While it may seem like a break time or a dance, the chamada is actually both a trap and a test, as the caller is just watching to see if the opponent will let his guard down so she can perform a takedown or a strike. It is a critical situation, because both players are vulnerable due to the close proximity and potential for a surprise attack. It's also a tool for experienced practitioners and masters of the art to test a student's awareness and demonstrate when the student left herself open to attack.

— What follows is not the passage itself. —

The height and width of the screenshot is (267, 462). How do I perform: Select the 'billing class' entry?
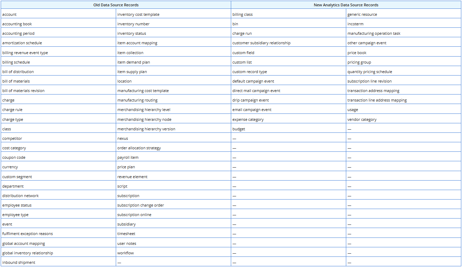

The use of the chamada can result in a highly developed sense of awareness and helps practitioners learn the subtleties of anticipating another person's hidden intentions. The chamada can be very simple, consisting solely of the basic elements, or the ritual can be quite elaborate including a competitive dialogue of trickery, or even theatric embellishments.

Volta ao mundo
Volta ao mundo means around the world.

The volta ao mundo takes place after an exchange of movements has reached a conclusion, or after there has been a disruption in the harmony of the game. In either of these situations, one player will begin walking around the perimeter of the circle counter-clockwise, and the other player will join the volta ao mundo in the opposite part of the roda, before returning to the normal game.

Malandragem and mandinga
Malandragem is a word that comes from malandro, which means a person who possesses cunning as well as malícia (malice). This, however, is misleading as the meaning of malícia in capoeira is the capacity to understand someone's intentions. Malícia means making use of this understanding to misdirect someone as to your next move. In the spirit of capoeira, this is done good-naturedly, contrary to what the word may suggest.  Men who used street smarts to make a living were called malandros.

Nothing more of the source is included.